* Records to process
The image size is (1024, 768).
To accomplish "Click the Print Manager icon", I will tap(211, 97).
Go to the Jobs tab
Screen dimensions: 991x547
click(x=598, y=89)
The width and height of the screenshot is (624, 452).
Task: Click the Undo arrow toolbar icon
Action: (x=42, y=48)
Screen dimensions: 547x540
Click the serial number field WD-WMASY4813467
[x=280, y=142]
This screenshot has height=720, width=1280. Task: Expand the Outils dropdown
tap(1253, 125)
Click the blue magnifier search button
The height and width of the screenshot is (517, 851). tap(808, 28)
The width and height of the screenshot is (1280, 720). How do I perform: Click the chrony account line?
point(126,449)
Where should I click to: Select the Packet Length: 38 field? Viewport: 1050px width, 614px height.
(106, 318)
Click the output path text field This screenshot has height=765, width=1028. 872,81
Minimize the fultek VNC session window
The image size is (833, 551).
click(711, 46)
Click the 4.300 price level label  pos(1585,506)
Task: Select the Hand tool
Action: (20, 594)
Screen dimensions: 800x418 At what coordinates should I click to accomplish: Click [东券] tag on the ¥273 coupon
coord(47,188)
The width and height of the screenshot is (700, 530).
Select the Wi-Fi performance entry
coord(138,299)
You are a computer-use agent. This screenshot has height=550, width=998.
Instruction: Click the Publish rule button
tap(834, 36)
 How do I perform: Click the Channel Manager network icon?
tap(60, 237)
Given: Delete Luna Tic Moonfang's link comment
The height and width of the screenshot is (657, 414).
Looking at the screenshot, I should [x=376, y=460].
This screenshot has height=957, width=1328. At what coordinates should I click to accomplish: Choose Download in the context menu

* What you will do
From the line holding "Instruction: Click the Publish rule button" through the last line above, reproduce each line exactly and add nothing.

* Task response
Instruction: Click the Publish rule button
tap(834, 36)
 How do I perform: Click the Channel Manager network icon?
tap(60, 237)
Given: Delete Luna Tic Moonfang's link comment
The height and width of the screenshot is (657, 414).
Looking at the screenshot, I should [x=376, y=460].
This screenshot has height=957, width=1328. At what coordinates should I click to accomplish: Choose Download in the context menu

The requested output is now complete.